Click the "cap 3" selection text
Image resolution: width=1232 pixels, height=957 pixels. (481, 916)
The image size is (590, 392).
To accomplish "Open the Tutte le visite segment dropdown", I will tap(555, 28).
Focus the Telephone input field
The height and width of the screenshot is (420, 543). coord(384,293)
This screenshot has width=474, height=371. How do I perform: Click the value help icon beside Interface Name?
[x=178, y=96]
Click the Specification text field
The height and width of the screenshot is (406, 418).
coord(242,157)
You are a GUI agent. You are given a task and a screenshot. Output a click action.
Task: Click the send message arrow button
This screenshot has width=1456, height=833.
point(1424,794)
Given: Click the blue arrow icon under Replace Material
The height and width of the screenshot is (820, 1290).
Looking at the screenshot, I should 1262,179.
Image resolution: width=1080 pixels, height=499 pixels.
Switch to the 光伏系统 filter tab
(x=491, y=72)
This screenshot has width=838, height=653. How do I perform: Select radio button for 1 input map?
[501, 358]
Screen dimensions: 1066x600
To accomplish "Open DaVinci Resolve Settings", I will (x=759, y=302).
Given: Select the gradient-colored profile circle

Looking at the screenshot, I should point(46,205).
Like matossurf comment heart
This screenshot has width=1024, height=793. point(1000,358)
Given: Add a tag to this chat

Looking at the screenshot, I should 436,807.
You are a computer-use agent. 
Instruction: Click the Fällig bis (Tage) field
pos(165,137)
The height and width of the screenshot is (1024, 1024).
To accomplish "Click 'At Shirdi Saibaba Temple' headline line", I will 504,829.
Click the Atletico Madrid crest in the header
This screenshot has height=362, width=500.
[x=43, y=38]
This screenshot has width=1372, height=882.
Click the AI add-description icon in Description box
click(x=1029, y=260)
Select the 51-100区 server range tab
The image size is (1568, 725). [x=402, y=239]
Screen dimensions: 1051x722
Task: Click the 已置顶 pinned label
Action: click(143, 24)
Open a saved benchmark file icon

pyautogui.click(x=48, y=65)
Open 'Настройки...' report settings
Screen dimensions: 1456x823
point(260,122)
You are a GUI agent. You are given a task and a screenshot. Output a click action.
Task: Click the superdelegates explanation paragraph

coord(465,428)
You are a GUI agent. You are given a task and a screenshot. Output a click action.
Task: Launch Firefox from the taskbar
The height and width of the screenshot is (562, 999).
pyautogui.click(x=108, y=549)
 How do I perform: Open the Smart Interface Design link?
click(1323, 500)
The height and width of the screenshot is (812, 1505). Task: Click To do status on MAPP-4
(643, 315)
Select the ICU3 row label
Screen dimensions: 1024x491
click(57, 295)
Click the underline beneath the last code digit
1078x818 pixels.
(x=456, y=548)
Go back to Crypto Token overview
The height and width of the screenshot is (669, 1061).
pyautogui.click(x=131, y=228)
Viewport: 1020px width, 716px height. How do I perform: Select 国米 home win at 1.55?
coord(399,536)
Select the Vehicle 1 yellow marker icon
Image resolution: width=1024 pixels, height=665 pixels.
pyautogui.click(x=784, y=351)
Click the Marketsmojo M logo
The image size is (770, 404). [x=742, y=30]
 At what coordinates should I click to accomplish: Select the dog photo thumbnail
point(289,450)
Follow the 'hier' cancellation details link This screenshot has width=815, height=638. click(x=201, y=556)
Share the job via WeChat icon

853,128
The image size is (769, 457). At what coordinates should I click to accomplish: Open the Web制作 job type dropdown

→ Activity: Within the entries, find all lines holding "dropdown" and copy each one.

→ Reply:
To accomplish "Open the Tutte le visite segment dropdown", I will tap(555, 28).
The image size is (769, 457). At what coordinates should I click to accomplish: Open the Web制作 job type dropdown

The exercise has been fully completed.